The East Memorial Building and West Memorial Building are a pair of government buildings in Ottawa, Ontario, Canada.

History
Construction started in 1949 to house the rapidly growing Department of Veterans Affairs. The buildings were thus originally named the Veterans Memorial Buildings. They were designed by George Roper Gouinlock (son of architect George Wallace Gouinlock) and H.L. Allward and appears to be a stripped down Art Deco style.
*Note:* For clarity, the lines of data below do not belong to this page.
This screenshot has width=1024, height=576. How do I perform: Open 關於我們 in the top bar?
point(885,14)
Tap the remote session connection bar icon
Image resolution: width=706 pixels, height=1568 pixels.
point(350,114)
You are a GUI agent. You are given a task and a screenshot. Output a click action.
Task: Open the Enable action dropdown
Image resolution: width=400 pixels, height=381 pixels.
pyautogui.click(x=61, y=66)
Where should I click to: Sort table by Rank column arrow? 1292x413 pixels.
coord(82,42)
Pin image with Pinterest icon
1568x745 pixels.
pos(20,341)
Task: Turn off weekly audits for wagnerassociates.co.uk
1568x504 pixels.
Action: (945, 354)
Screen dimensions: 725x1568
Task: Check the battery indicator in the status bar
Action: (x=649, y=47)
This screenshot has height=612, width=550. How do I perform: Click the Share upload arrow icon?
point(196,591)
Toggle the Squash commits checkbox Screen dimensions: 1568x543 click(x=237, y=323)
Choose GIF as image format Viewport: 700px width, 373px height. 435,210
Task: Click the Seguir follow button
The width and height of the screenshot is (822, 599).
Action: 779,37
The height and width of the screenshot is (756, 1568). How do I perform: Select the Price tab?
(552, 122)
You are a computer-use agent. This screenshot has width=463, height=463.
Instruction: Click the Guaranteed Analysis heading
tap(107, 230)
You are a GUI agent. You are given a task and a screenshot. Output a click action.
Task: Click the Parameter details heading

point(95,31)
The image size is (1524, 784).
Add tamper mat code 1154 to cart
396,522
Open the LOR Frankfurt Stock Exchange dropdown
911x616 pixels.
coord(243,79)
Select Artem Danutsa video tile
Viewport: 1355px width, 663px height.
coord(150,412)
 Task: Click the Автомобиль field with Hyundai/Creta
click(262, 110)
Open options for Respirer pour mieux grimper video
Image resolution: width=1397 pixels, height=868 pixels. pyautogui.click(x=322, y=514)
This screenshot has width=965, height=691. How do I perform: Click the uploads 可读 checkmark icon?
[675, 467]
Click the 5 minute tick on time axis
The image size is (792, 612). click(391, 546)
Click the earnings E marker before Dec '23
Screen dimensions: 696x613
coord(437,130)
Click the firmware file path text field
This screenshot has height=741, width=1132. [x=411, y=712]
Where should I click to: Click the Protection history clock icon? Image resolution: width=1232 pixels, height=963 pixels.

The National Capital Commission (NCC) in collaboration with Public Works and Government Services Canada erected a  historical plaque: 
A memorial is dedicated to the memory of 1701 Men of the Canadian Bank of Commerce who served in the Great War.
The buildings are located on the south side of Wellington Street, across the street from the Supreme Court of Canada Building. Lyon Street passes between the two buildings, but they are linked by the Memorial Arch. Between the two lanes of Lyon Street are gardens and a large stone relief carved by Ivan Meštrović to honour those who fought in the Second World War.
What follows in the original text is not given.